Copy out the passage on probability mass functions word for word, from start to finish.

- Selected text:
════════

A probability mass function (PMF) is the probability function that defines the probability of observing a particular value of a discrete random variable. For example, a PMF can be used to calculate the probability of rolling a three on a fair six-sided die.

For example, suppose that we flip a fair coin some number of times and count the number of heads. The probability mass function that describes the likelihood of each possible outcome (eg., 0 heads, 1 head, 2 heads, etc.) is called the binomial distribution. The parameters for the binomial distribution are:

- `n` for the number of trials (eg., n=10 if we flip a coin 10 times)
- `p` for the probability of success in each trial (probability of observing a particular outcome in each trial. In this example, p= 0.5 because the probability of observing heads on a fair coin flip is 0.5)

If we flip a fair coin 10 times, we say that the number of observed heads follows a Binomial(n=10, p=0.5) distribution. The graph below shows the probability mass function for this experiment. The heights of the bars represent the probability of observing each possible outcome as calculated by the PMF.

![Binomial Graph](https://static-assets.codecademy.com/skillpaths/master-stats-ii/probability-distributions/binom_pmf_10_5.svg)

════════

- Pixel coordinate grounding data:
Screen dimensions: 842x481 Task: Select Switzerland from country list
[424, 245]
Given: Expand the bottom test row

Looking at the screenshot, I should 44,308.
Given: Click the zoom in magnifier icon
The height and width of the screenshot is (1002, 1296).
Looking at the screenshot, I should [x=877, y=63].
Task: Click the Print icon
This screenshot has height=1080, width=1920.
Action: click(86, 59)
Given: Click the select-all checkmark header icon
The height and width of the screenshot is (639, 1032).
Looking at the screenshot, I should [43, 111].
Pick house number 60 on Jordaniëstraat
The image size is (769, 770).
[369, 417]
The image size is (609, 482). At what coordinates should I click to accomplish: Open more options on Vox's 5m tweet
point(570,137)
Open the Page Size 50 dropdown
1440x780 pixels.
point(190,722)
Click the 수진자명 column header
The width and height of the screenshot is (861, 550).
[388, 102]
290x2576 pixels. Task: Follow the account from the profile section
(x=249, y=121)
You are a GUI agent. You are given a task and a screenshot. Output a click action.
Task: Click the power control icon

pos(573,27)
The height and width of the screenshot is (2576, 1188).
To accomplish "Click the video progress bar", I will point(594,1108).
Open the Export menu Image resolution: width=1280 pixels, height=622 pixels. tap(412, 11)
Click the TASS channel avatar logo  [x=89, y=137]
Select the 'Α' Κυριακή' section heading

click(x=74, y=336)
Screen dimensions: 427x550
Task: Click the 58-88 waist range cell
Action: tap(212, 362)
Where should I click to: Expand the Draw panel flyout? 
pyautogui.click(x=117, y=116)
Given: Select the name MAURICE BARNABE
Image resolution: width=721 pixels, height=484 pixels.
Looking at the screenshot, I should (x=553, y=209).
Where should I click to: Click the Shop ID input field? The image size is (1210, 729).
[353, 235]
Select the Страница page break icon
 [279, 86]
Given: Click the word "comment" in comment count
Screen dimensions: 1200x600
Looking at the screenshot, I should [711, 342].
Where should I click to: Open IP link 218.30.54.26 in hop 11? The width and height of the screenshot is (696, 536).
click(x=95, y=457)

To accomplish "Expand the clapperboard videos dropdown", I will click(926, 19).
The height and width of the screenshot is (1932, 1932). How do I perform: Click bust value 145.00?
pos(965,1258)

════════

- The completed task:
A probability mass function (PMF) is the probability function that defines the probability of observing a particular value of a discrete random variable. For example, a PMF can be used to calculate the probability of rolling a three on a fair six-sided die.

For example, suppose that we flip a fair coin some number of times and count the number of heads. The probability mass function that describes the likelihood of each possible outcome (eg., 0 heads, 1 head, 2 heads, etc.) is called the binomial distribution. The parameters for the binomial distribution are:

- `n` for the number of trials (eg., n=10 if we flip a coin 10 times)
- `p` for the probability of success in each trial (probability of observing a particular outcome in each trial. In this example, p= 0.5 because the probability of observing heads on a fair coin flip is 0.5)

If we flip a fair coin 10 times, we say that the number of observed heads follows a Binomial(n=10, p=0.5) distribution. The graph below shows the probability mass function for this experiment. The heights of the bars represent the probability of observing each possible outcome as calculated by the PMF.

![Binomial Graph](https://static-assets.codecademy.com/skillpaths/master-stats-ii/probability-distributions/binom_pmf_10_5.svg)